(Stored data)
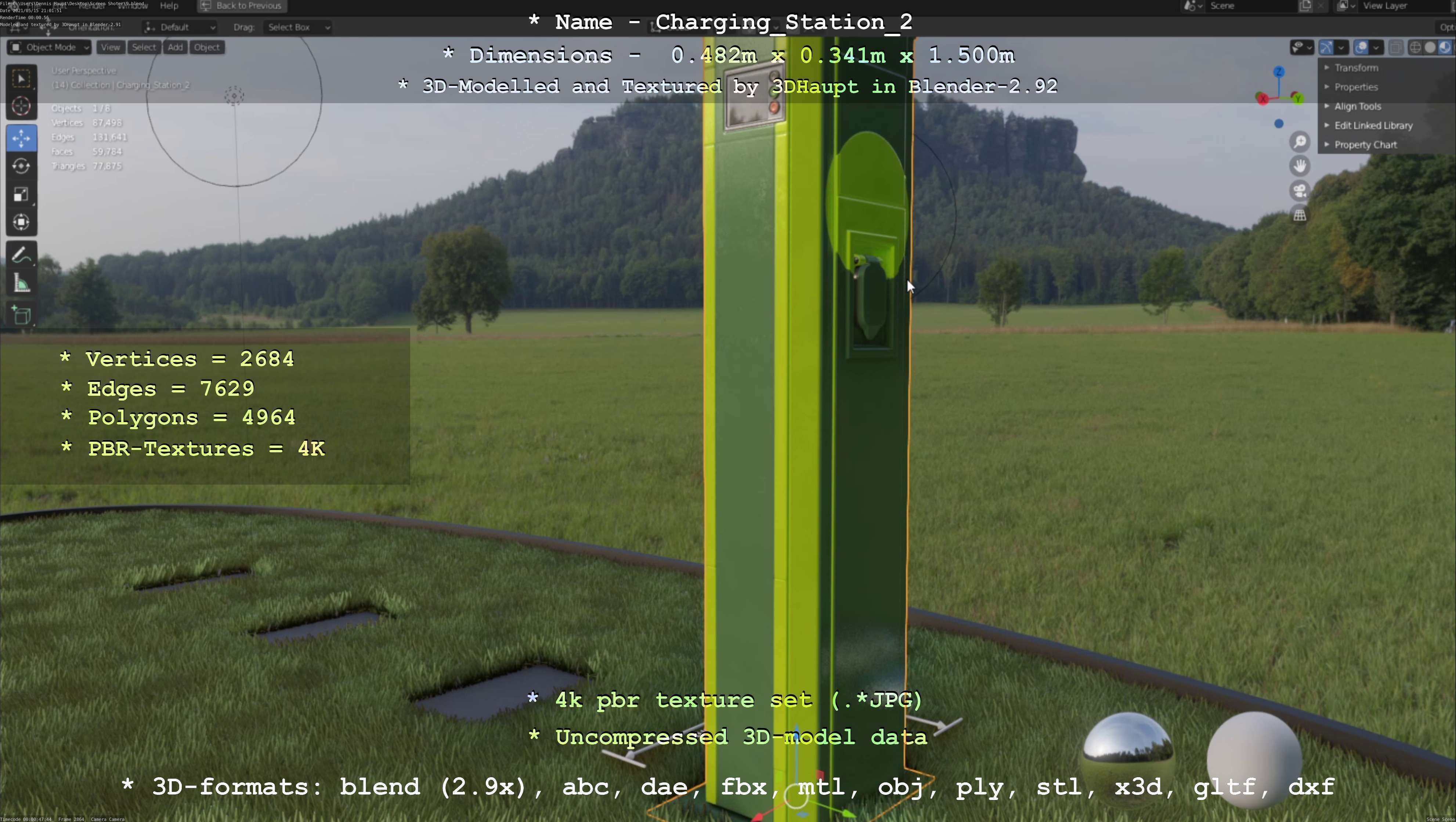
Task: Open the Help menu
Action: click(169, 6)
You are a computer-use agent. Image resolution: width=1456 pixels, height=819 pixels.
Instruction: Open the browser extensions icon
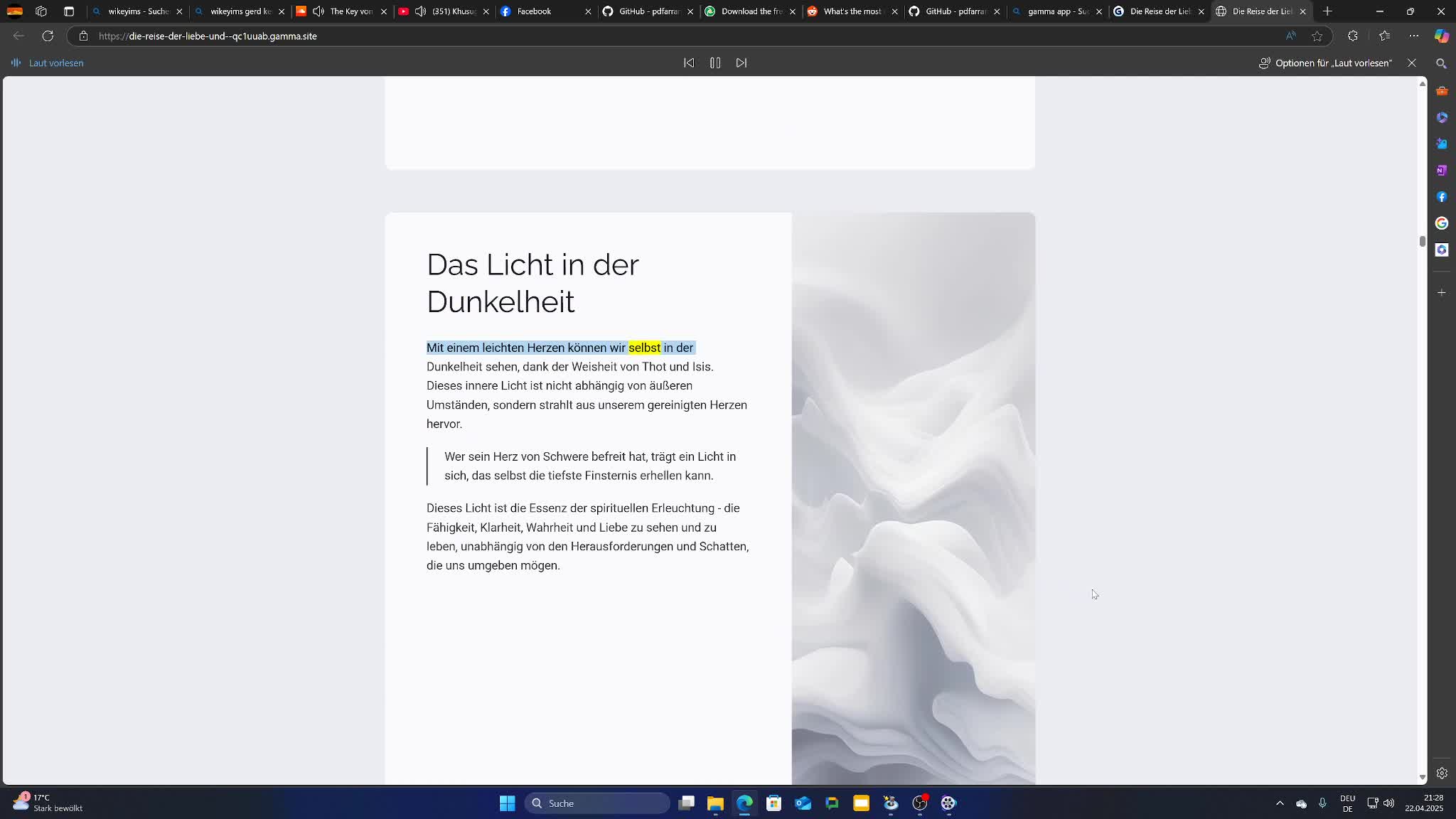1352,36
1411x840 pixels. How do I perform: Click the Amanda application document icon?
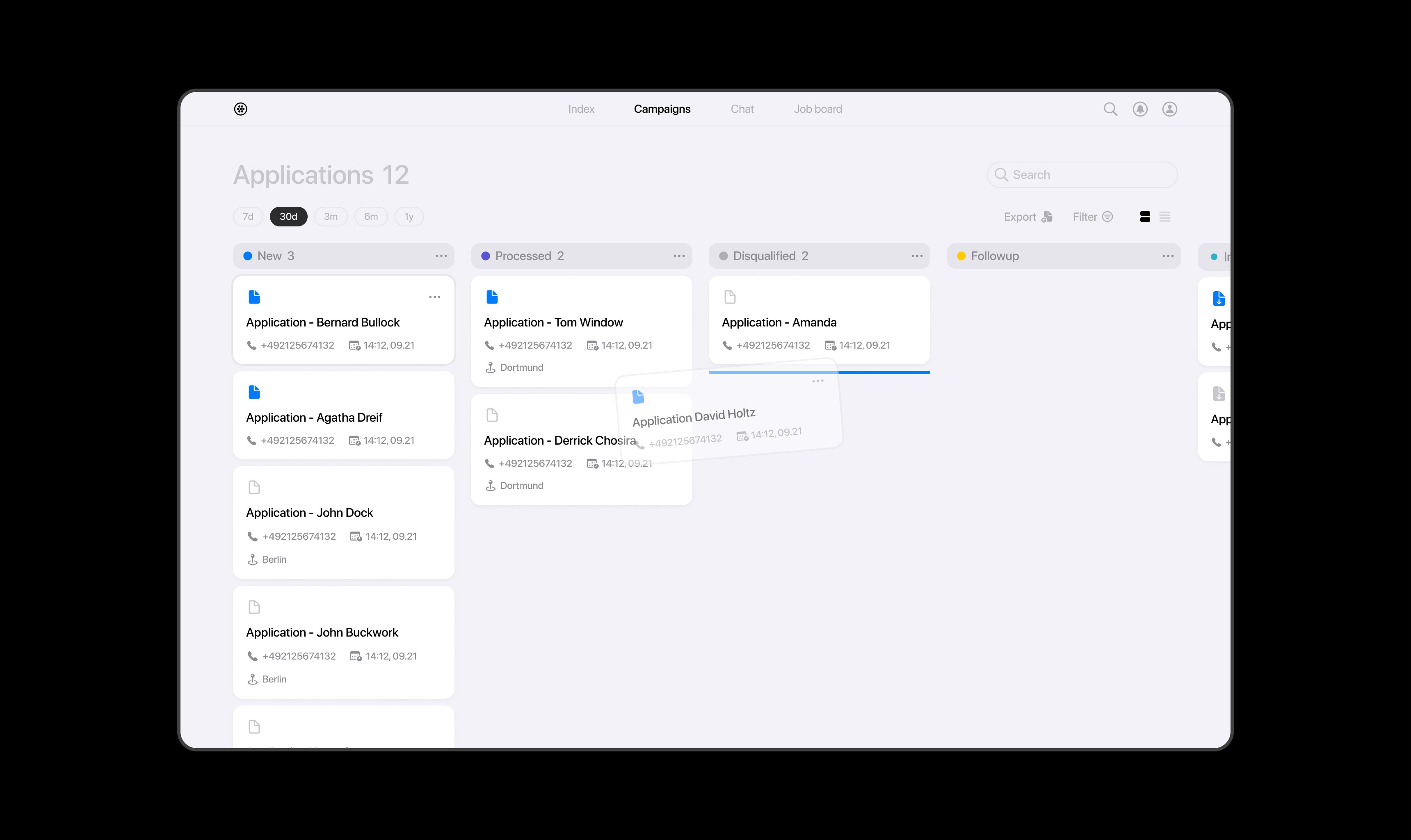(730, 297)
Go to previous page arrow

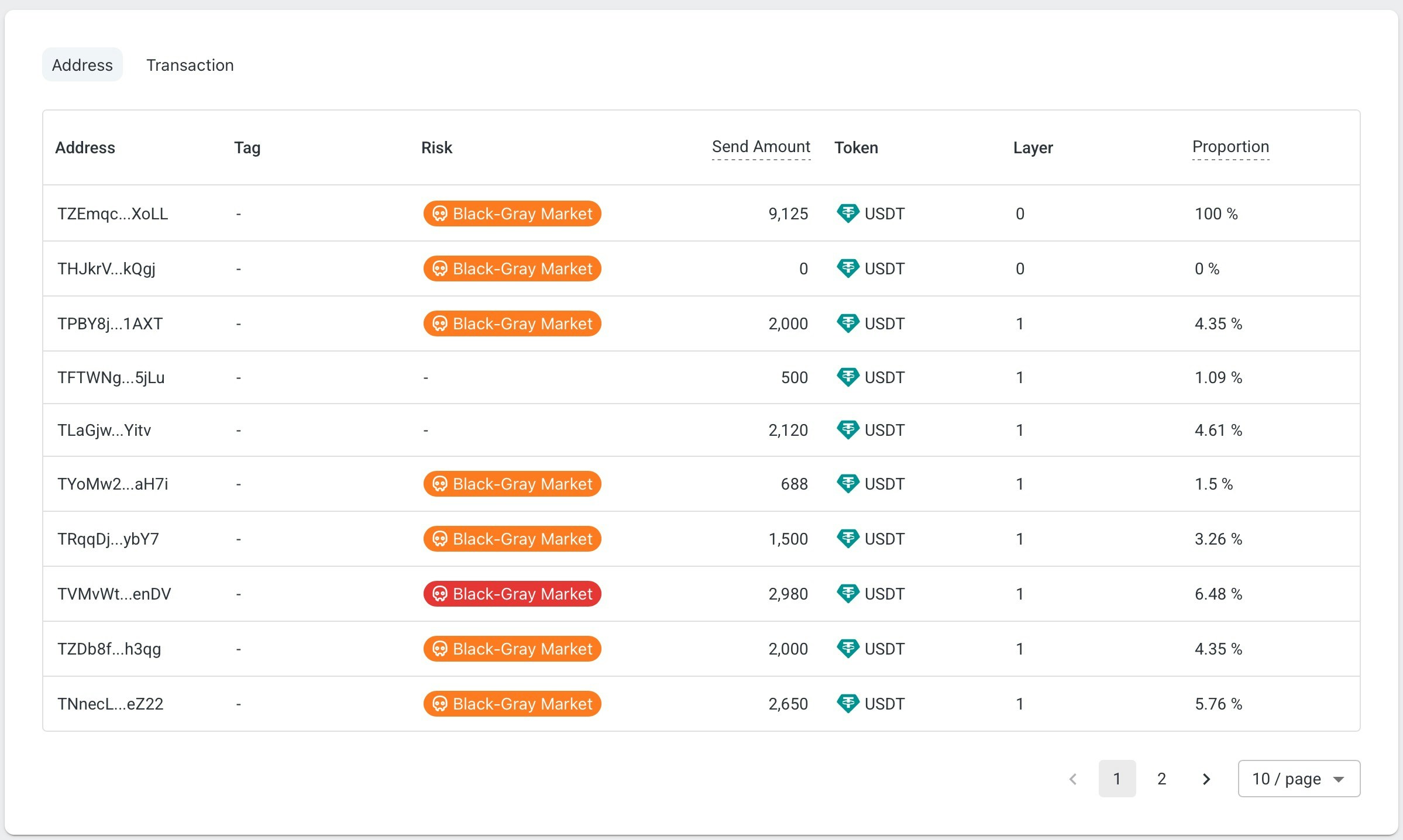pos(1073,779)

● Work to be completed
Each line from the one containing "You are a computer-use" through the final line of the data must be reproduced exactly, both ends included, with no pictures in the copy.

● Output below
You are a computer-use agent. Image resolution: width=1456 pixels, height=819 pixels.
Instruction: Open the browser extensions icon
1352,36
1411x840 pixels. How do I perform: Click the Amanda application document icon?
(730, 297)
Go to previous page arrow

pos(1073,779)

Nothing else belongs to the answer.